Ten Principles of Microsoft Patch Management
Microsoft just recently released a Technet article entitled “Ten Principles of Microsoft Patch Management” that talks about, you guessed it, patch management on an enterprise network. Since the vast majority of the networks deployed throughout corporate America are Microsoft based, and because security is an important part of maintaining these networks, this article could not have come at a better time.
Patch management is a critical part of maintaining the security of your systems and network. The patch management system that you build and maintain is, among other things, the channel through which you deploy security updates from Microsoft and other vendors. Although patch management is sometimes viewed as a systems management discipline rather than a security discipline, its role in addressing vulnerabilities through the deployment of updates makes it a vital component in an organization’s security operations.
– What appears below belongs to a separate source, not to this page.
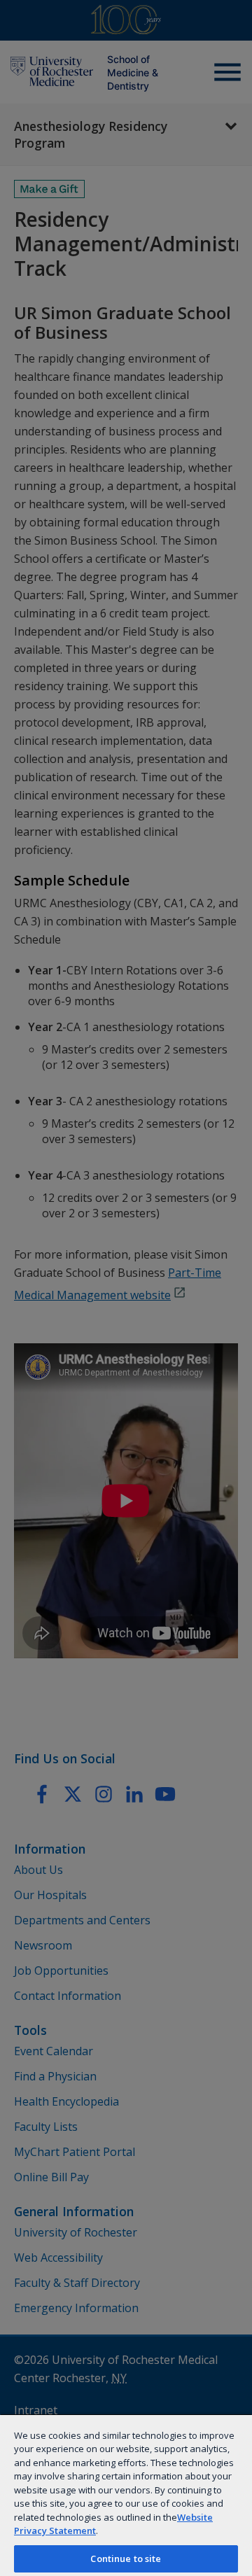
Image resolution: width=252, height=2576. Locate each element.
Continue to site (125, 2558)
Because the timely application of security updates is one of the most important and effective things you can do to protect your systems and network, your patch management system must be as efficient as possible.
With all the security vulnerabilities being found in software these days it is important to have an effective patch management policy. Critical systems need to be protected from the exploits that are found daily. A major component of network security is patch management and Microsoft spells out some quality advice on patching.
In the many networks that I have had experience working on I find that most policies do not adequately address patch management. In fact, it is management themselves that generally lead to the problems associated with patch management; in many instances they are uninterested in sacrificing network maintenance time in order to deploy patches because they do not see a direct benefit.
A little education, however, can go a long way. This advice from Microsoft is one step in helping the patch management cause.